Si se piensa, el carácter se va forjando con todo aquello que uno percibe e imprime en el mundo desde que se es bien niño. Con las tradiciones que componen su cultura, con la cadencia que tiene su lengua, con la manera que tienen de relacionarse las personas, con su gastronomía, con sus condiciones climatológicas, sus estilos de vida, sus celebraciones y sus lutos, entre tantas. Así pues, el nómada estacional del siglo veintiuno va transitando por diversos destinos con un pie en sus circunstancias presentes y otro en todas aquellas que forjaron su proceder y su forma de expresión. Esta dicotomía va dilatándose gradualmente a medida que el individuo va perdiendo contacto con sus raíces, y esto, de alguna manera, deja un hondo signo de interrogación en su identidad. Pues acostumbrados a desenvolvernos en la vida acorde a la idiosincrasia de nuestro lugar de origen, forzadamente tendremos que proceder de distinta manera en el nuevo destino, tal y como lo exija su entorno actual.

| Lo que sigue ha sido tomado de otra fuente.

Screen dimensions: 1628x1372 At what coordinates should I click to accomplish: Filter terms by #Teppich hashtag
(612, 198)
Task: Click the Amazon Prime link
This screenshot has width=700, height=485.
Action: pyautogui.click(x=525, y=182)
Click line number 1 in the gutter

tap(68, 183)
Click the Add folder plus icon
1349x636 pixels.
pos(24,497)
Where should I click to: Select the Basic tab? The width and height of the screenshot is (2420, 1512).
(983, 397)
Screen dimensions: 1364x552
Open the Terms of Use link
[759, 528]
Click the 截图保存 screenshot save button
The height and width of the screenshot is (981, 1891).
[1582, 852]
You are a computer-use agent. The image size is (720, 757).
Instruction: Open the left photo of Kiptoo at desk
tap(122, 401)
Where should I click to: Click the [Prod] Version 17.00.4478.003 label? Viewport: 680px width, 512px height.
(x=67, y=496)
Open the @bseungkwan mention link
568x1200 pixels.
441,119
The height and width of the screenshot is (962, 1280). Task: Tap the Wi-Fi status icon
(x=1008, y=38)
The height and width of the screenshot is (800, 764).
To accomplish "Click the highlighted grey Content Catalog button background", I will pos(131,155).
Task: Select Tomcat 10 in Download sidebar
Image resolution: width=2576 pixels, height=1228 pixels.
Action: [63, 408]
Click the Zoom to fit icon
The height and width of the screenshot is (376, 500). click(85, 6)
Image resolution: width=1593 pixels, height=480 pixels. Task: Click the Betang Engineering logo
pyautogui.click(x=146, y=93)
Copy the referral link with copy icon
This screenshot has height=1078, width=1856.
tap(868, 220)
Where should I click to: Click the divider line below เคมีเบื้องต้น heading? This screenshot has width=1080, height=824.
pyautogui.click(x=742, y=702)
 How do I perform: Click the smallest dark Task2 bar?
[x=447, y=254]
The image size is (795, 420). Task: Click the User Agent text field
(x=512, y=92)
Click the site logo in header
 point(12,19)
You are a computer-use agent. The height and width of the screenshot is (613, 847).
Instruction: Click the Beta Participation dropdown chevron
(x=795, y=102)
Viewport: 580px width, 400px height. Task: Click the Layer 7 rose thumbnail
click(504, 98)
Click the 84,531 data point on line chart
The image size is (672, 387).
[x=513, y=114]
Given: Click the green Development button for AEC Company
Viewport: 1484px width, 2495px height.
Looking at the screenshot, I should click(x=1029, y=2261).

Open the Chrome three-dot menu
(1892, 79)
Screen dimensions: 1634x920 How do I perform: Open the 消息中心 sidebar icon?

Quizás ese acostumbrarnos a desacostumbrarnos de todo, sea lo que nos deja un extraño sabor de boca, una sensación de sentirnos crónicamente foráneos, o como cantó Facundo Cabral, ‘no soy de aquí, ni soy de allá’. Pues, por mucho que uno logre construirse un proyecto allí donde vaya, nunca sentirá pertenecer a ese lugar enteramente. De la misma manera, por mucho que se procure volver al lugar de origen, ya las calles, los árboles y las plazas que le vieron crecer le habrán olvidado, y solo podrán verlo como un visitante más. Quizás también por esto mismo, las aves de paso se ven obligadas a responder con más ahínco las incógnitas que se despiertan en sus adentros, para, al menos, no sentirse ajenas cuando se ven reflejadas en los vidrios de los trenes y poder hallar un hogar entre sus cuatro costados, dondequiera que les lleven las corrientes de la vida.